Ray Palmer / Atom appears in media set in the Arrowverse, portrayed by Brandon Routh. This version has an I.Q. of 140 and four PhDs, is the CEO of Palmer Technologies (formerly Queen Consolidated), and was married to Anna Loring before she was killed by Deathstroke's men. Additionally, his suit was originally designed as the combat exosuit OMAC. Palmer first appears as a recurring character in the live-action TV series Arrow before making guest appearances in the live-action spin-off The Flash and the animated CW Seed series Vixen, as well as being a main character in the live-action spin-off Legends of Tomorrow.

===Film===
- Ray Palmer appears in Justice League: The New Frontier, voiced by an uncredited Corey Burton.
- An alternate universe version of Ray Palmer appears in Justice League: Gods and Monsters, voiced by Dee Bradley Baker. This version was a member of Lex Luthor's "Project Fair Play", a weapons program contingency meant to destroy their version of the Justice League if necessary, before Palmer is killed by a Metal Man designed by Will Magnus to frame Wonder Woman.
- Ray Palmer / Atom appears in Teen Titans Go!
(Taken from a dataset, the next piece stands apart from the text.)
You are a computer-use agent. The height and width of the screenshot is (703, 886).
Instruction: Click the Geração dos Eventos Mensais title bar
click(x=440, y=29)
To the Movies, voiced again by Patton Oswalt.
- Ray Palmer / Atom appears in Justice League: Crisis on Infinite Earths.

===Video games===
- Ray Palmer appears in Injustice: Gods Among Us as a non-playable character in the Insurgency headquarters stage and a playable character in the Joker's S.T.A.R. Labs minigames.
- Ray Palmer appears as a playable character in Lego Batman 3: Beyond Gotham, voiced by Troy Baker.
- The Arrowverse incarnation of Ray Palmer / Atom appears as a playable character in the "DC TV Super-Heroes" DLC of Lego DC Super-Villains, voiced by Brandon Routh.
- Ray Palmer / Atom appears in Scribblenauts Unmasked: A DC Comics Adventure.

===Miscellaneous===
- Ray Palmer / Atom appears in Justice League Adventures.
- Ray Palmer / Atom appears in the Justice League Unlimited tie-in comic.
- Jessica Palmer appears in Smallville Season 11 as an associate of Superman, among others.
- Ray Palmer / Atom appears in the Injustice: Gods Among Us prequel comic.
- Ray Palmer / Atom appears in the Injustice 2 prequel comic as a member of Batman's Insurgency working to repair the damage caused by the Regime.

==Collected editions==

| Title | Material collected | Year | ISBN |
|---|---|---|---|
| The Atom Archives Vol. 1 | Showcase #34-36; The Atom #1-5 | 2001 | 1563897172 |
| The Atom Archives Vol. 2 | The Atom #6-13 | 2003 | 1401200141 |
| Showcase Presents The Atom Vol. 1 | Showcase #34-36; The Atom #1-17 | 2007 | 9781401213633 |
| Showcase Presents The Atom Vol. 2 | The Atom #18-38 | 2008 | 9781401218485 |
| Sword of the Atom | Sword of the Atom #1-4, Sword of the Atom Special #1 | 2007 | 9781401215538 |

==Reception==
This version of Atom was ranked as the 144th Greatest Comic Book Character of All Time by Wizard magazine. IGN also ranked the Atom as the 64th Greatest Comic Book Hero of All Time stating; "Of all the superheroes out here, Dr. Ray Palmer might be one of the most brilliant tortured souls imaginable."